Assignment =
When you come to the line with "The width and height of the screenshot is (1512, 794).", begin repeating; continue exactly through the final line of the records and include nothing from before.

[Supplied data Boundary: Start]

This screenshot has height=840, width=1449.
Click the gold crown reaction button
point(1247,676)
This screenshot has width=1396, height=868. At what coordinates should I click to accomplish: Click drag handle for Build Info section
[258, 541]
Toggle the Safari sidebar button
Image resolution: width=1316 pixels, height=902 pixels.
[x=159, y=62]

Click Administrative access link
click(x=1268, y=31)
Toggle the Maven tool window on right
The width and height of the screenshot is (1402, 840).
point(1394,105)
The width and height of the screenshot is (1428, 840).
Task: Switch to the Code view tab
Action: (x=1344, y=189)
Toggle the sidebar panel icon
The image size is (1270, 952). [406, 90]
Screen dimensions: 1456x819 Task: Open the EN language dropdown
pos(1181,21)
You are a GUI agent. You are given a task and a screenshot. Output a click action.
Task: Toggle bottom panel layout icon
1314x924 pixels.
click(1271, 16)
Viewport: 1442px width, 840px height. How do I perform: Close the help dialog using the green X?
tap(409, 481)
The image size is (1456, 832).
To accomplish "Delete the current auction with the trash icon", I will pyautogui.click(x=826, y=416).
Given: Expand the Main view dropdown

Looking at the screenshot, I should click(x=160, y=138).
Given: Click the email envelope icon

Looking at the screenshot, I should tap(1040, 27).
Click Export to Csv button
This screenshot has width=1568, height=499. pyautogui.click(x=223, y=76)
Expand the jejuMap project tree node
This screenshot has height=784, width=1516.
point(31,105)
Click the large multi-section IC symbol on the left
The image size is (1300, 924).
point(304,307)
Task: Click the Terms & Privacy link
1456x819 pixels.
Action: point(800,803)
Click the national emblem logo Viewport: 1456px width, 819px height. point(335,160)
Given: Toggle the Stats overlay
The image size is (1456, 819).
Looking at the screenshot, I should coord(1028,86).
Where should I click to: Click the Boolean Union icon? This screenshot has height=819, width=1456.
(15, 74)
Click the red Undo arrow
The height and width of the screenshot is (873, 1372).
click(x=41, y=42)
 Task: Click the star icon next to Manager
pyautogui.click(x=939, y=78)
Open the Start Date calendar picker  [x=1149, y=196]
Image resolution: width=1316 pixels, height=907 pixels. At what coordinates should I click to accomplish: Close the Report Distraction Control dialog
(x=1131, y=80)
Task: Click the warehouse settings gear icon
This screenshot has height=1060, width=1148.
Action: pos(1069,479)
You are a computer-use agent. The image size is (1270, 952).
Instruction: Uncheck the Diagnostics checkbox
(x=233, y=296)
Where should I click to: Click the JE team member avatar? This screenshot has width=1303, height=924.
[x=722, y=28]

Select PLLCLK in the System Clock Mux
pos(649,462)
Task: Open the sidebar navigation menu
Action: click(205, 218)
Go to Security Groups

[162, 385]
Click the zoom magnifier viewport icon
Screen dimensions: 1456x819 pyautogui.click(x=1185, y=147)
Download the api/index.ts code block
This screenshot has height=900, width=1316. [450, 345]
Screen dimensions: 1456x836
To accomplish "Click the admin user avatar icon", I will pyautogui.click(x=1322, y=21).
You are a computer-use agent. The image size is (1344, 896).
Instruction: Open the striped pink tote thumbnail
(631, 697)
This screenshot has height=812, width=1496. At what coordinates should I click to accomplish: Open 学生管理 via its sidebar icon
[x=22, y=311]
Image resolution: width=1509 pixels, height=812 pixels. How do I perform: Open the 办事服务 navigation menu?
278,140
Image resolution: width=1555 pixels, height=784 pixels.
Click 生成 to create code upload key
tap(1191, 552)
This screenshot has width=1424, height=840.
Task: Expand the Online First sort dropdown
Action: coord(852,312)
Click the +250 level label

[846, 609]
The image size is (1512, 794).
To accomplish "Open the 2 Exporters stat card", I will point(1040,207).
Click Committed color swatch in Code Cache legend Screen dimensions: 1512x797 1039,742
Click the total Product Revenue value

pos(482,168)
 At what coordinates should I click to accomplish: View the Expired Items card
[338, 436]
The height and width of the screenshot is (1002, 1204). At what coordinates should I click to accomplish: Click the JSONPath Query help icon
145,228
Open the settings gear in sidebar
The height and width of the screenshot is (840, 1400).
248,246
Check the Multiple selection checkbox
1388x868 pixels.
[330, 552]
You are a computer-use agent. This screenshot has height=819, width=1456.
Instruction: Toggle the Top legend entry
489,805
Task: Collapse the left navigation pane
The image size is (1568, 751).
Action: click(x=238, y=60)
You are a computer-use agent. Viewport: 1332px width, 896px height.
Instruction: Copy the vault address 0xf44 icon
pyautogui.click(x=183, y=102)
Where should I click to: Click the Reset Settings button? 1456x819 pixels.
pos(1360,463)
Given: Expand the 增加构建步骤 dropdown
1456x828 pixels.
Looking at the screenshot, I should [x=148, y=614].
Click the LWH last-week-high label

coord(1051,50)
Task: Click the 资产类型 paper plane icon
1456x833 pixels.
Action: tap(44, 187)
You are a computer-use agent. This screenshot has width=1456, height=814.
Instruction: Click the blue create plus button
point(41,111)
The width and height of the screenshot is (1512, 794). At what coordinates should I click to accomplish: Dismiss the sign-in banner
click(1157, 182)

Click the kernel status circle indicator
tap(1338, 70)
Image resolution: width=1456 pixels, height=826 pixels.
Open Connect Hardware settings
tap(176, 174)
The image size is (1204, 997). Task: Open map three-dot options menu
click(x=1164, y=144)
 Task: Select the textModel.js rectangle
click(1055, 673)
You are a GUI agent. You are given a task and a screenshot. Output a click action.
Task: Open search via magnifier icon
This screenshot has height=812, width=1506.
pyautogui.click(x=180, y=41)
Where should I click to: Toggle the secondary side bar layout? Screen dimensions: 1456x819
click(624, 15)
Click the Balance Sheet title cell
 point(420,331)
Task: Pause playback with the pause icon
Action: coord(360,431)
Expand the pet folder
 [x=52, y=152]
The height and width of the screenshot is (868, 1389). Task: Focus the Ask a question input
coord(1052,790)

[Supplied data Boundary: End]

Result of this exercise =
The width and height of the screenshot is (1512, 794). At what coordinates should I click to accomplish: Dismiss the sign-in banner
click(1157, 182)

Click the kernel status circle indicator
tap(1338, 70)
Image resolution: width=1456 pixels, height=826 pixels.
Open Connect Hardware settings
tap(176, 174)
The image size is (1204, 997). Task: Open map three-dot options menu
click(x=1164, y=144)
 Task: Select the textModel.js rectangle
click(1055, 673)
You are a GUI agent. You are given a task and a screenshot. Output a click action.
Task: Open search via magnifier icon
This screenshot has height=812, width=1506.
pyautogui.click(x=180, y=41)
Where should I click to: Toggle the secondary side bar layout? Screen dimensions: 1456x819
click(624, 15)
Click the Balance Sheet title cell
 point(420,331)
Task: Pause playback with the pause icon
Action: coord(360,431)
Expand the pet folder
 [x=52, y=152]
The height and width of the screenshot is (868, 1389). Task: Focus the Ask a question input
coord(1052,790)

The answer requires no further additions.